Dataset extract: Begin

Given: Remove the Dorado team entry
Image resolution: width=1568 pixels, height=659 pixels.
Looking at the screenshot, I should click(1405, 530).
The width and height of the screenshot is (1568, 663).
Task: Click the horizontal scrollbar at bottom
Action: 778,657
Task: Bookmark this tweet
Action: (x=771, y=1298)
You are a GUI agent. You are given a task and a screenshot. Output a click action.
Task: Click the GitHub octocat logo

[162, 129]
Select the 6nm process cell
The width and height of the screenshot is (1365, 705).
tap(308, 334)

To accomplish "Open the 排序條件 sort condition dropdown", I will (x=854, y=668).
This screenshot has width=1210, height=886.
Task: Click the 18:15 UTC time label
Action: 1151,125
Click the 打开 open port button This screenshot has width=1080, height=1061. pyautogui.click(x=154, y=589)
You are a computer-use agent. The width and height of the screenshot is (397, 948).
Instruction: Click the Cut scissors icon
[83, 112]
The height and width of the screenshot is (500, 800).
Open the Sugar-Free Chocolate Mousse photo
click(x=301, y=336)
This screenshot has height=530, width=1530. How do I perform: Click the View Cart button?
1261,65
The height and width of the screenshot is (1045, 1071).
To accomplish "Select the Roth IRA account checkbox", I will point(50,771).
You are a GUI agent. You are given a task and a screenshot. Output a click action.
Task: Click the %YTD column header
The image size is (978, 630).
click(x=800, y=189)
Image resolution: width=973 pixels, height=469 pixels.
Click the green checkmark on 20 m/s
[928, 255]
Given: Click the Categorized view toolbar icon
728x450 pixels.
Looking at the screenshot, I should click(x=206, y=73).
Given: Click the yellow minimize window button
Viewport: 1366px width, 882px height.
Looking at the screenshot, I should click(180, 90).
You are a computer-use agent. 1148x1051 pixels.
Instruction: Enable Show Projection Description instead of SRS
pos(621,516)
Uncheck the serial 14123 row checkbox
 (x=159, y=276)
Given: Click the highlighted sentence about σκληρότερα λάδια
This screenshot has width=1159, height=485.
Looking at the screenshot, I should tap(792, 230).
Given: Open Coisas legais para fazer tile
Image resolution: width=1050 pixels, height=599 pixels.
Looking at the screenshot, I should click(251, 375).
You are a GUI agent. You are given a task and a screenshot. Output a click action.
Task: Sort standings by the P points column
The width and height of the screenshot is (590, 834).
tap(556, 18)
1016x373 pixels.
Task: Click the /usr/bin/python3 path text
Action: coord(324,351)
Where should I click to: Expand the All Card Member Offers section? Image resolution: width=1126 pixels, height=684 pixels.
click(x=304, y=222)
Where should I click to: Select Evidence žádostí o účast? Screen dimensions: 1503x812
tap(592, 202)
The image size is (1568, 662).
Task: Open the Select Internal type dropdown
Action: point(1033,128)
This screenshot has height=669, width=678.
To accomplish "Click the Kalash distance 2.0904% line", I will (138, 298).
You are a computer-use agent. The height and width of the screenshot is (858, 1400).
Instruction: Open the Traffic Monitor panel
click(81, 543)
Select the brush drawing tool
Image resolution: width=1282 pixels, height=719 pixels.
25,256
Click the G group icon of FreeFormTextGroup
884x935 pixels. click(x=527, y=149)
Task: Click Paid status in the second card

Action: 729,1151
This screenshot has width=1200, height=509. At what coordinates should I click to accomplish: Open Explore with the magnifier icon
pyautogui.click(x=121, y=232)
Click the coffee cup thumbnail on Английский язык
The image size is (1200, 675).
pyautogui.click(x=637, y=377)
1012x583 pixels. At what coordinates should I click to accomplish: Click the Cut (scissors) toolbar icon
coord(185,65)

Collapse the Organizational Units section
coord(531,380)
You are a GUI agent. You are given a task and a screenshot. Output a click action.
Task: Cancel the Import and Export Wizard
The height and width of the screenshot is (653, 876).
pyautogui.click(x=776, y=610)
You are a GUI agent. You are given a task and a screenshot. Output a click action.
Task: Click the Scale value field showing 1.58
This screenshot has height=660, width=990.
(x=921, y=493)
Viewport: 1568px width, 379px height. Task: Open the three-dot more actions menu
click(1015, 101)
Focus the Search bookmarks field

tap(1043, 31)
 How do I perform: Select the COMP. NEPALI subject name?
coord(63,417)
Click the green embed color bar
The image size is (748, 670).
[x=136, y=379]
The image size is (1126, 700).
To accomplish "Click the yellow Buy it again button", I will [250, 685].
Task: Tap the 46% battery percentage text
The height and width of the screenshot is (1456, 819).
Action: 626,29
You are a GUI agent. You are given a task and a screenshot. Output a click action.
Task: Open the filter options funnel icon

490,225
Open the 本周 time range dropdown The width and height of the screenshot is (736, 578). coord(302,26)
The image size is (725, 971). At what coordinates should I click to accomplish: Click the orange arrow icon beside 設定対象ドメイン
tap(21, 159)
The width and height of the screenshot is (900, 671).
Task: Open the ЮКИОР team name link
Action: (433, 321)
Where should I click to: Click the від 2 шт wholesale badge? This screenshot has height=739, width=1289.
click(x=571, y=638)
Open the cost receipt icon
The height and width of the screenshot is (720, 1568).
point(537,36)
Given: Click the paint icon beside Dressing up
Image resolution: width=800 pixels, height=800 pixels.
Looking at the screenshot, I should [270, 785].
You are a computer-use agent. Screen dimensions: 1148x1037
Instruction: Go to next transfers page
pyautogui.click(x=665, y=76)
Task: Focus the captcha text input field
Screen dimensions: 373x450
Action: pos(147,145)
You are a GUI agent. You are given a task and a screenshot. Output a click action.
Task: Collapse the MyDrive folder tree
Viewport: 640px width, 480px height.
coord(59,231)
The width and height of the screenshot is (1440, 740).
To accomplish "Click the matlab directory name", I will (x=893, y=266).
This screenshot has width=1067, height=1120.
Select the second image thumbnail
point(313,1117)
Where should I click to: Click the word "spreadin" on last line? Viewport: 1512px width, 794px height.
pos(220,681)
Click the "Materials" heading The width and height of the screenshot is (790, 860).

Dataset extract: End

Output the material above exactly. Omit nothing.

Given: Remove the Dorado team entry
Image resolution: width=1568 pixels, height=659 pixels.
Looking at the screenshot, I should click(1405, 530).
The width and height of the screenshot is (1568, 663).
Task: Click the horizontal scrollbar at bottom
Action: 778,657
Task: Bookmark this tweet
Action: (x=771, y=1298)
You are a GUI agent. You are given a task and a screenshot. Output a click action.
Task: Click the GitHub octocat logo

[162, 129]
Select the 6nm process cell
The width and height of the screenshot is (1365, 705).
tap(308, 334)

To accomplish "Open the 排序條件 sort condition dropdown", I will (x=854, y=668).
This screenshot has width=1210, height=886.
Task: Click the 18:15 UTC time label
Action: 1151,125
Click the 打开 open port button This screenshot has width=1080, height=1061. pyautogui.click(x=154, y=589)
You are a computer-use agent. The width and height of the screenshot is (397, 948).
Instruction: Click the Cut scissors icon
[83, 112]
The height and width of the screenshot is (500, 800).
Open the Sugar-Free Chocolate Mousse photo
click(x=301, y=336)
This screenshot has height=530, width=1530. How do I perform: Click the View Cart button?
1261,65
The height and width of the screenshot is (1045, 1071).
To accomplish "Select the Roth IRA account checkbox", I will point(50,771).
You are a GUI agent. You are given a task and a screenshot. Output a click action.
Task: Click the %YTD column header
The image size is (978, 630).
click(x=800, y=189)
Image resolution: width=973 pixels, height=469 pixels.
Click the green checkmark on 20 m/s
[928, 255]
Given: Click the Categorized view toolbar icon
728x450 pixels.
Looking at the screenshot, I should click(x=206, y=73).
Given: Click the yellow minimize window button
Viewport: 1366px width, 882px height.
Looking at the screenshot, I should click(180, 90).
You are a computer-use agent. 1148x1051 pixels.
Instruction: Enable Show Projection Description instead of SRS
pos(621,516)
Uncheck the serial 14123 row checkbox
 (x=159, y=276)
Given: Click the highlighted sentence about σκληρότερα λάδια
This screenshot has width=1159, height=485.
Looking at the screenshot, I should tap(792, 230).
Given: Open Coisas legais para fazer tile
Image resolution: width=1050 pixels, height=599 pixels.
Looking at the screenshot, I should click(251, 375).
You are a GUI agent. You are given a task and a screenshot. Output a click action.
Task: Sort standings by the P points column
The width and height of the screenshot is (590, 834).
tap(556, 18)
1016x373 pixels.
Task: Click the /usr/bin/python3 path text
Action: coord(324,351)
Where should I click to: Expand the All Card Member Offers section? Image resolution: width=1126 pixels, height=684 pixels.
click(x=304, y=222)
Where should I click to: Select Evidence žádostí o účast? Screen dimensions: 1503x812
tap(592, 202)
The image size is (1568, 662).
Task: Open the Select Internal type dropdown
Action: point(1033,128)
This screenshot has height=669, width=678.
To accomplish "Click the Kalash distance 2.0904% line", I will (138, 298).
You are a computer-use agent. The height and width of the screenshot is (858, 1400).
Instruction: Open the Traffic Monitor panel
click(81, 543)
Select the brush drawing tool
Image resolution: width=1282 pixels, height=719 pixels.
25,256
Click the G group icon of FreeFormTextGroup
884x935 pixels. click(x=527, y=149)
Task: Click Paid status in the second card

Action: 729,1151
This screenshot has width=1200, height=509. At what coordinates should I click to accomplish: Open Explore with the magnifier icon
pyautogui.click(x=121, y=232)
Click the coffee cup thumbnail on Английский язык
The image size is (1200, 675).
pyautogui.click(x=637, y=377)
1012x583 pixels. At what coordinates should I click to accomplish: Click the Cut (scissors) toolbar icon
coord(185,65)

Collapse the Organizational Units section
coord(531,380)
You are a GUI agent. You are given a task and a screenshot. Output a click action.
Task: Cancel the Import and Export Wizard
The height and width of the screenshot is (653, 876).
pyautogui.click(x=776, y=610)
You are a GUI agent. You are given a task and a screenshot. Output a click action.
Task: Click the Scale value field showing 1.58
This screenshot has height=660, width=990.
(x=921, y=493)
Viewport: 1568px width, 379px height. Task: Open the three-dot more actions menu
click(1015, 101)
Focus the Search bookmarks field

tap(1043, 31)
 How do I perform: Select the COMP. NEPALI subject name?
coord(63,417)
Click the green embed color bar
The image size is (748, 670).
[x=136, y=379]
The image size is (1126, 700).
To accomplish "Click the yellow Buy it again button", I will [250, 685].
Task: Tap the 46% battery percentage text
The height and width of the screenshot is (1456, 819).
Action: 626,29
You are a GUI agent. You are given a task and a screenshot. Output a click action.
Task: Open the filter options funnel icon

490,225
Open the 本周 time range dropdown The width and height of the screenshot is (736, 578). coord(302,26)
The image size is (725, 971). At what coordinates should I click to accomplish: Click the orange arrow icon beside 設定対象ドメイン
tap(21, 159)
The width and height of the screenshot is (900, 671).
Task: Open the ЮКИОР team name link
Action: (433, 321)
Where should I click to: Click the від 2 шт wholesale badge? This screenshot has height=739, width=1289.
click(x=571, y=638)
Open the cost receipt icon
The height and width of the screenshot is (720, 1568).
point(537,36)
Given: Click the paint icon beside Dressing up
Image resolution: width=800 pixels, height=800 pixels.
Looking at the screenshot, I should [270, 785].
You are a computer-use agent. Screen dimensions: 1148x1037
Instruction: Go to next transfers page
pyautogui.click(x=665, y=76)
Task: Focus the captcha text input field
Screen dimensions: 373x450
Action: pos(147,145)
You are a GUI agent. You are given a task and a screenshot. Output a click action.
Task: Collapse the MyDrive folder tree
Viewport: 640px width, 480px height.
coord(59,231)
The width and height of the screenshot is (1440, 740).
To accomplish "Click the matlab directory name", I will (x=893, y=266).
This screenshot has width=1067, height=1120.
Select the second image thumbnail
point(313,1117)
Where should I click to: Click the word "spreadin" on last line? Viewport: 1512px width, 794px height.
pos(220,681)
Click the "Materials" heading The width and height of the screenshot is (790, 860).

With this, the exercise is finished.